My husband was attending Georgetown University, and I was enrolled in an arts school in Washington DC. I felt alone and began using more and more. My husband was eventually arrested by federal agents for smuggling marijuana in from Arizona. My parents felt that he was a bad influence and helped me to obtain a divorce. I moved back into my parents’ home with my daughter after the divorce, but I never told them I was using heroin. I later moved to New York City and started having a friend get heroin for me. I was using frequently and developed blood clots in my lungs from the heavy use, causing severe health issues. One day, my mother was dropping my daughter at my apartment, she noticed that I looked very sick. She immediately took me to the hospital where I was in intensive care for six weeks. I went to my first rehab out of that hospital and was told that I was a drug addict. I was in treatment for three months and managed to stop using heroin, but I was still drinking, which eventually caused me to relapse back into drug use. When my parents realized I still had issues with drugs, they took custody of my daughter. I felt like the worst mother in the world.
I began working New York City’s fashion scene and was getting heroin from Harlem; I eventually moved there. While living there, I developed bacterial endocarditis from using a dirty needle. I had to be given a subclavian IV as I had no usable surface veins left. The doctor informed me that I would be dead if this happened again. When I left the hospital, I stopped at 106 Street, got my drugs, came home, stared into the mirror and thought, “this will kill me, but everyone will be better off without me.” I injected massive amounts of heroin into my neck but luckily survived the attempt. When I told a sober friend who knew about my problem, he suggested I find a treatment center.

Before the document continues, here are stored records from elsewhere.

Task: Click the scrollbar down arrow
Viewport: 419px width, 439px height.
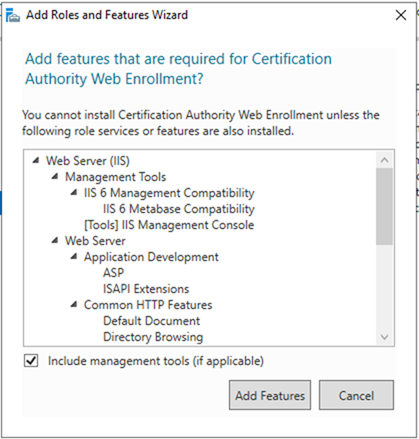Action: tap(384, 337)
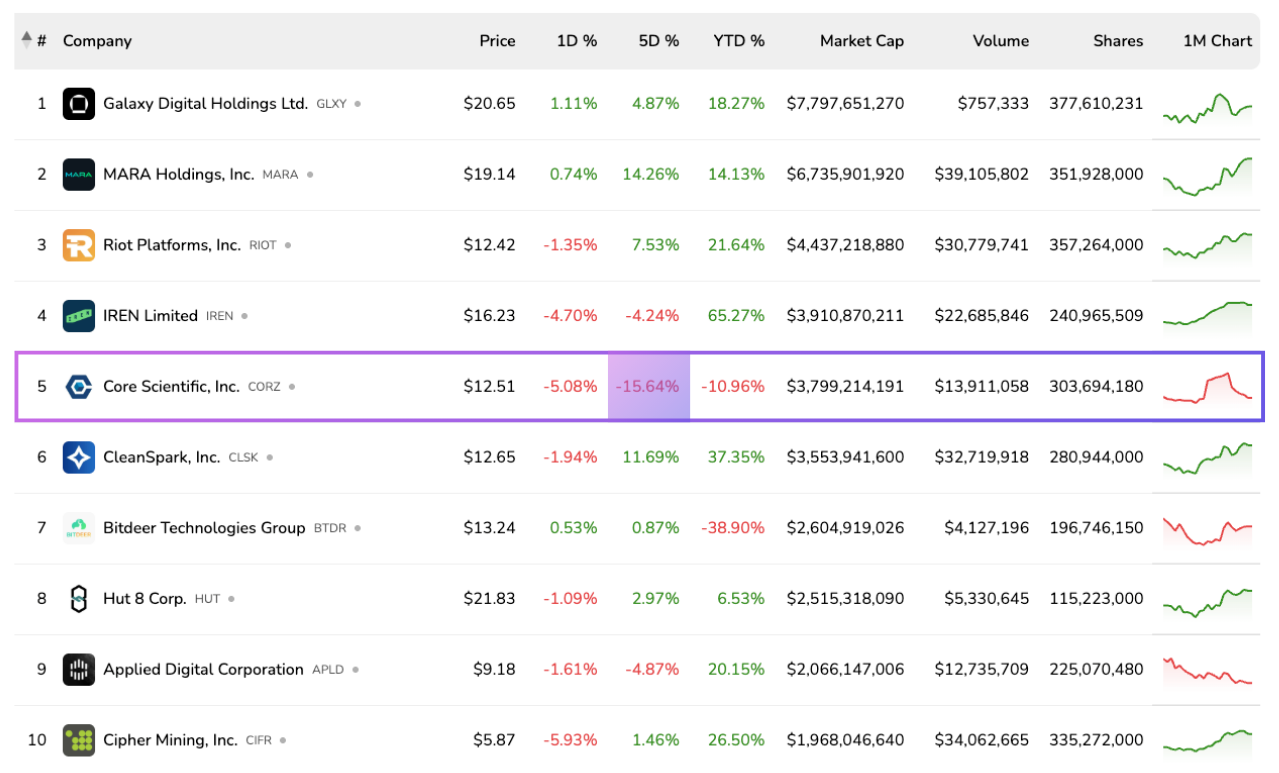The image size is (1279, 773).
Task: Click the Applied Digital logo icon
Action: (x=79, y=670)
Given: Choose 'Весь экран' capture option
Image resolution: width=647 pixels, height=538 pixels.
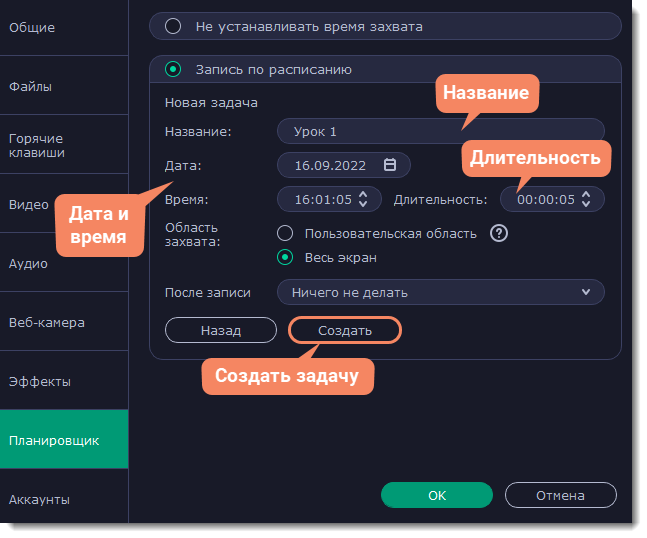Looking at the screenshot, I should [x=285, y=257].
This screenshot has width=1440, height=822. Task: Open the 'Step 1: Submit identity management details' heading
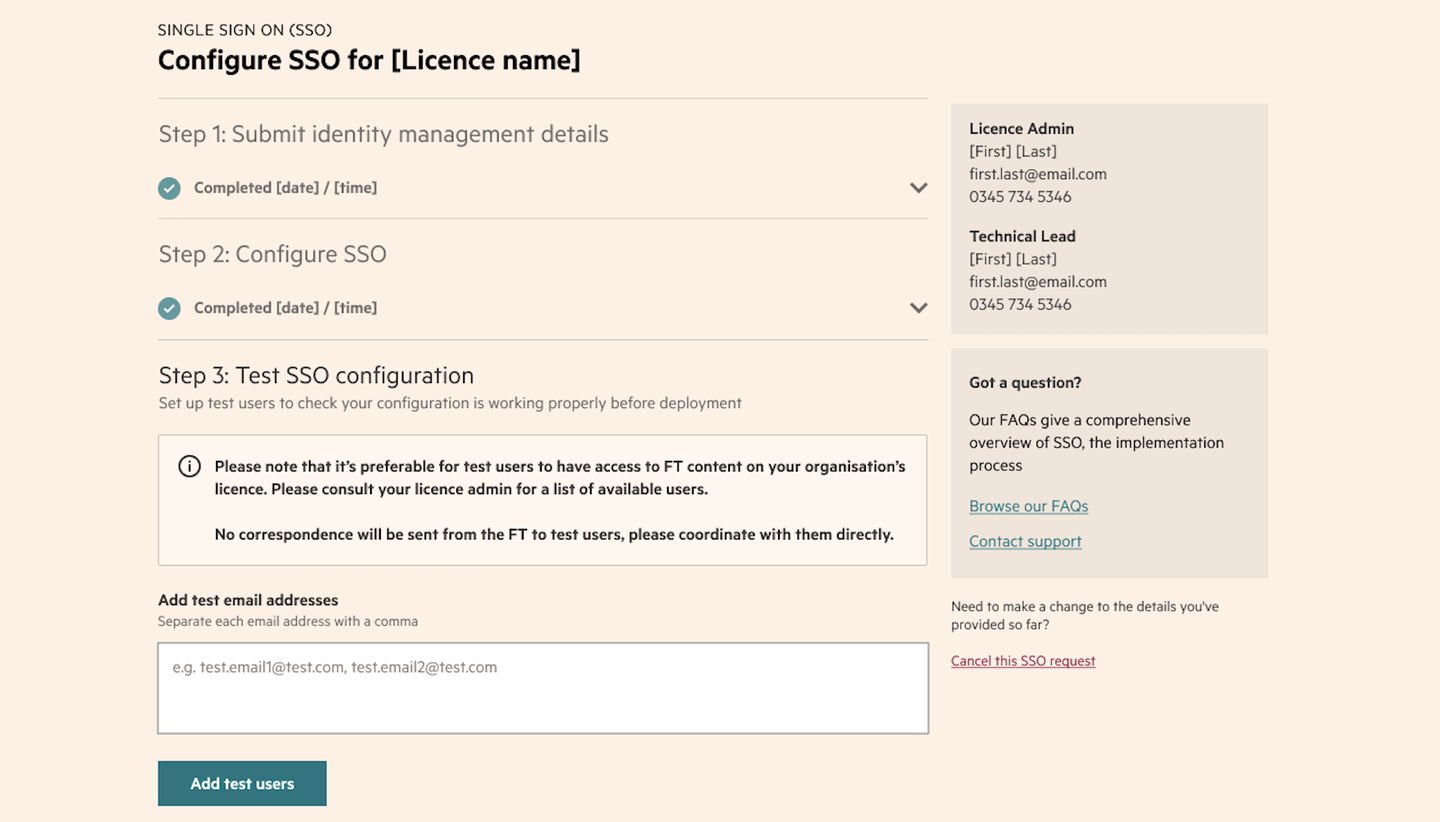tap(383, 134)
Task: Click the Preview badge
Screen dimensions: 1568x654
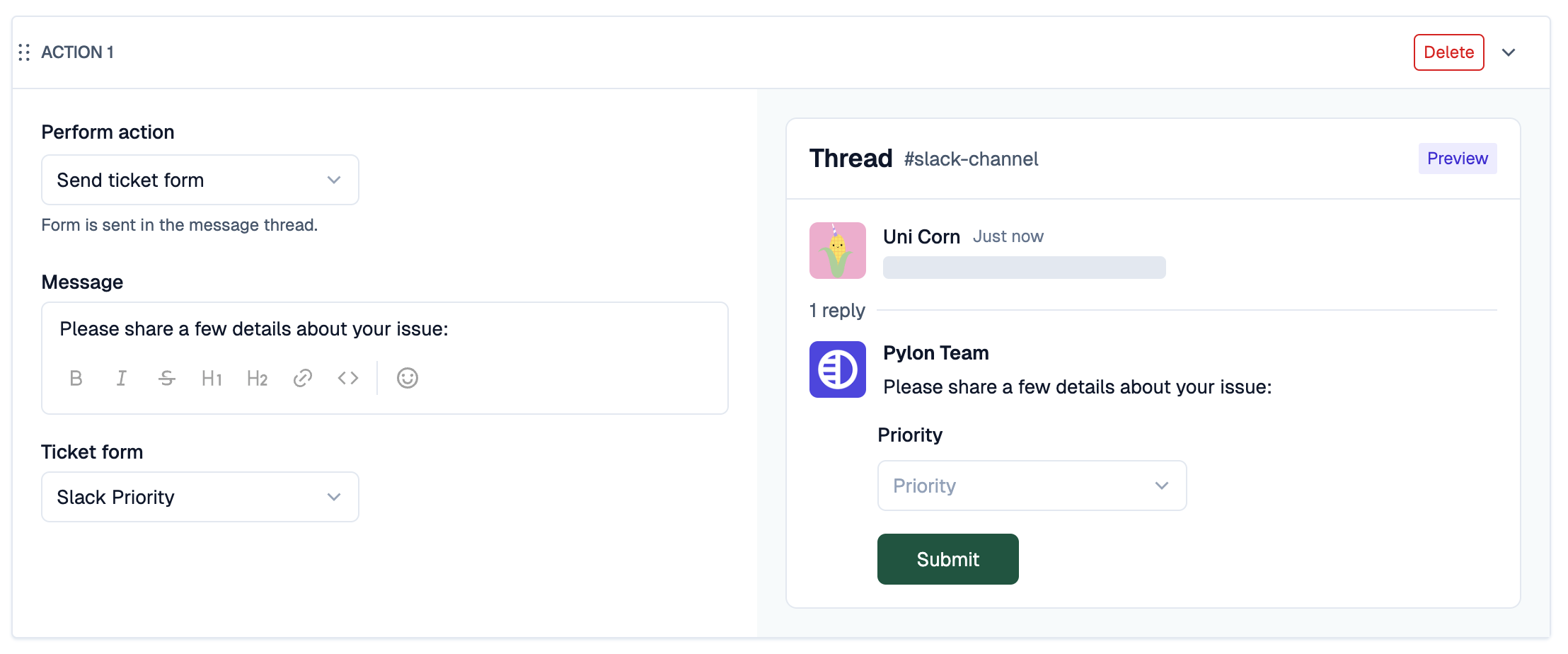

I called the Betty Ford treatment center for help but was turned away when I informed them that I was using heroin; I ended up going to Saint Mary’s in Minnesota instead. It was there that I was told for the first time, “You are an alcoholic, you are addicted to mood altering chemicals whether it’s a liquid, powder, pill or behavior and you are sick. You are not bad, you have an illness.” That statement was one of the greatest gifts I’ve ever been given: to learn that I wasn’t a horrible person but had a legitimate medical issue that could be treated. I stayed in a halfway home in Minnesota for six months, which I really needed looking back on everything. I loved going to meetings and connecting with others who were struggling with the same situation. I had always felt different as a child, and it was wonderful to finally be with other people who had the same illness. I’ve been sober and have been going to these meetings for 34 years now. Since becoming sober, I’ve regained custody of my daughter, married a man in recovery whom I loved, and have had three more children.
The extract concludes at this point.